_Task details_: Carry on the bug report about the stale colorization override, picking up after its last sentence.

_Supplied text_:
=== Section Start ===

ColoredString::has_colors() calls control::SHOULD_COLORIZE.should_colorize() on the normal formatting path, so the stale result directly affects whether ANSI escapes are emitted.
Expected behavior
Once a thread observes has_manual_override == true, it should also observe the override value that was meant to be published with that flag.
Actual behavior
A formatting thread can observe has_manual_override == true together with the previous manual_override value and make the opposite colorization decision.
Impact
This can transiently:
- suppress ANSI escapes even though
set_override(true)was requested, or - emit ANSI escapes even though
set_override(false)was requested.
This is never meant to be a serious bug, just causing some confusions though.

=== Section End ===

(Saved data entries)
=== Section Start ===

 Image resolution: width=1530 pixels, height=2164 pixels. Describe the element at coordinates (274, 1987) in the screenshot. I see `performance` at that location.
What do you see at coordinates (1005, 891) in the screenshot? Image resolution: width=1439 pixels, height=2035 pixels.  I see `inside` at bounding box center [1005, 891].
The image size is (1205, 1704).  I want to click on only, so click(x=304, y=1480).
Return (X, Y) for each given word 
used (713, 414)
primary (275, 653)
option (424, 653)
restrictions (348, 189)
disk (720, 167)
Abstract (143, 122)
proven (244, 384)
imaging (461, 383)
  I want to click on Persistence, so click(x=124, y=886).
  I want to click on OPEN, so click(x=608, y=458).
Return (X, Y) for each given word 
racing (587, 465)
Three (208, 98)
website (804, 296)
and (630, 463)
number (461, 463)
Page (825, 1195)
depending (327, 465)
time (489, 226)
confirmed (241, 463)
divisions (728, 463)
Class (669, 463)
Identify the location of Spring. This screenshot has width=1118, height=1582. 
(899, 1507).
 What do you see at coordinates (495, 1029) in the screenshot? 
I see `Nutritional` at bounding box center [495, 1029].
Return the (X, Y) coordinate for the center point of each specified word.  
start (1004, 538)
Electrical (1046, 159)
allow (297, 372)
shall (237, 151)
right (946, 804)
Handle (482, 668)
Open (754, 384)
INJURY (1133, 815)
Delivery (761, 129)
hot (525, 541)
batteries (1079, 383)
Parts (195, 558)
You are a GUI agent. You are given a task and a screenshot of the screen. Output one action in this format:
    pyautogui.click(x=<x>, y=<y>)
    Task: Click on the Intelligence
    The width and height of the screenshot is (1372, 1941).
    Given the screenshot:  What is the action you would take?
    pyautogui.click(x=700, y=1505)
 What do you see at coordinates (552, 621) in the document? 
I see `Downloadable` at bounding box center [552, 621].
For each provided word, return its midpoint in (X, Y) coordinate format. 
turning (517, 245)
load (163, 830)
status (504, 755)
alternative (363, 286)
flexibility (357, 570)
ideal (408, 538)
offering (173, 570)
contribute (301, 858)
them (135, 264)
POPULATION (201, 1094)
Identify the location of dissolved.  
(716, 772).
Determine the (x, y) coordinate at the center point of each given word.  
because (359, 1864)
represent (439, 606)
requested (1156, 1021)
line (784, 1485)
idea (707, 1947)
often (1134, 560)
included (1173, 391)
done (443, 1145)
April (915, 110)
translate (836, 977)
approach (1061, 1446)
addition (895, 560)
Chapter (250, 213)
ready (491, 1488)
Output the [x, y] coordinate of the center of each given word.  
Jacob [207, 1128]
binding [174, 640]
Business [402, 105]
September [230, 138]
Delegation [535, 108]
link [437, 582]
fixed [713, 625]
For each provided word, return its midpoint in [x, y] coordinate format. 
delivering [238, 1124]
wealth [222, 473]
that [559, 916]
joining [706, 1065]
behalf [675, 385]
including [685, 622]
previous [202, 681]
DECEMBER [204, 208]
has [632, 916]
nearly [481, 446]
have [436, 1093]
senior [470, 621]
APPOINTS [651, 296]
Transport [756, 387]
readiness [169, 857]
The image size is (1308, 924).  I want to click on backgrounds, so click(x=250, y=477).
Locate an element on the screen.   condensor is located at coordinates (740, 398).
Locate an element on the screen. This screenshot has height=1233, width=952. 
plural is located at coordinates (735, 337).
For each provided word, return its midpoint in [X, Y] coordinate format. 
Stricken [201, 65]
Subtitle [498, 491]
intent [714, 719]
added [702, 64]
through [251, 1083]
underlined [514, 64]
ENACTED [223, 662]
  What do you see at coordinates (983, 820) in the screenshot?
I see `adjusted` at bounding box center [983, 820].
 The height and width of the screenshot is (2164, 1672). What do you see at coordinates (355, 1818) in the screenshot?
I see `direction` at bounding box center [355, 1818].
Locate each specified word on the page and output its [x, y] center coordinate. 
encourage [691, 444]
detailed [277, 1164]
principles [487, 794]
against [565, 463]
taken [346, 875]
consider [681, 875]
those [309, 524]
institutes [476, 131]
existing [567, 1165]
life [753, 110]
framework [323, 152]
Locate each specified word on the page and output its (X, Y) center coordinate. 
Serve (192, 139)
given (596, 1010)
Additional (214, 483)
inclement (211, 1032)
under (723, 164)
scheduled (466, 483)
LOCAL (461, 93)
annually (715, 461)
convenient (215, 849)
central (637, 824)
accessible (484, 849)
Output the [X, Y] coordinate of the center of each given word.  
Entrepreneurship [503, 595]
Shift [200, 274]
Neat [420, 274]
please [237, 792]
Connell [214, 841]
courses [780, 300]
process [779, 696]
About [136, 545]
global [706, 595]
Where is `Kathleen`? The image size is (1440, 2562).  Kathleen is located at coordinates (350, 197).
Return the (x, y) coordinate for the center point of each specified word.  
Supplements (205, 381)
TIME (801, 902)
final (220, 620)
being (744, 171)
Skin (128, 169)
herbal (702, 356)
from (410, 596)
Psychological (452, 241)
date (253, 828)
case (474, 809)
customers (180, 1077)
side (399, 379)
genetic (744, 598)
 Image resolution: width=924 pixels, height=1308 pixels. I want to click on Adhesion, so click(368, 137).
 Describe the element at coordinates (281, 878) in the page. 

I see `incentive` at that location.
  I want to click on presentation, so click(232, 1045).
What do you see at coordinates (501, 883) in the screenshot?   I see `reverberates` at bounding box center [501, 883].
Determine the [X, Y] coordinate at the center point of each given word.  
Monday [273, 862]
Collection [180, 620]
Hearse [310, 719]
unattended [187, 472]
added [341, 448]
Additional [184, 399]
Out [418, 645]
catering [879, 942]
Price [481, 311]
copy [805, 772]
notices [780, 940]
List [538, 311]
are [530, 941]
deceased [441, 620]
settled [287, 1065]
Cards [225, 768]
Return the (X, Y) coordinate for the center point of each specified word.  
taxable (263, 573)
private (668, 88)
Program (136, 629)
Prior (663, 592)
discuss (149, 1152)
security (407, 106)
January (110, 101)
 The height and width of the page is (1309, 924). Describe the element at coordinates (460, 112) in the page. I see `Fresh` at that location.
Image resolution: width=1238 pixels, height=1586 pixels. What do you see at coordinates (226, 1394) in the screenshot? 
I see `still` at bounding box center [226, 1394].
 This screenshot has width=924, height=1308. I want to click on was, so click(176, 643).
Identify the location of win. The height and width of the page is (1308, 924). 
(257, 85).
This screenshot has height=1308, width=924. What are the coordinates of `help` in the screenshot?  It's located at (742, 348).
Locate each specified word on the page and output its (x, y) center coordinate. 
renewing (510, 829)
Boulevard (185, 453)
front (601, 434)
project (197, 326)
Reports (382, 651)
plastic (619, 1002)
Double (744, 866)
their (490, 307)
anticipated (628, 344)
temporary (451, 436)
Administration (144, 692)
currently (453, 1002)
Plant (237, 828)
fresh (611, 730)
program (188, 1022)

=== Section End ===

_Response to this task_:
Suggested fix
Publish the value first and then publish the flag with release semantics:
pub fn set_override(&self, override_colorize: bool) {
self.manual_override.store(override_colorize, Ordering::Relaxed);
self.has_manual_override.store(true, Ordering::Release);
}
pub fn should_colorize(&self) -> bool {
if self.has_manual_override.load(Ordering::Acquire) {
return self.manual_override.load(Ordering::Relaxed);
}
if let Some(forced_value) = self.clicolor_force {
return forced_value;
}
self.clicolor
}Another option would be to replace the pair with a single atomic enum / bitfield representing the full state (Auto, ForcedTrue, ForcedFalse), which avoids cross-atomic coherence issues entirely.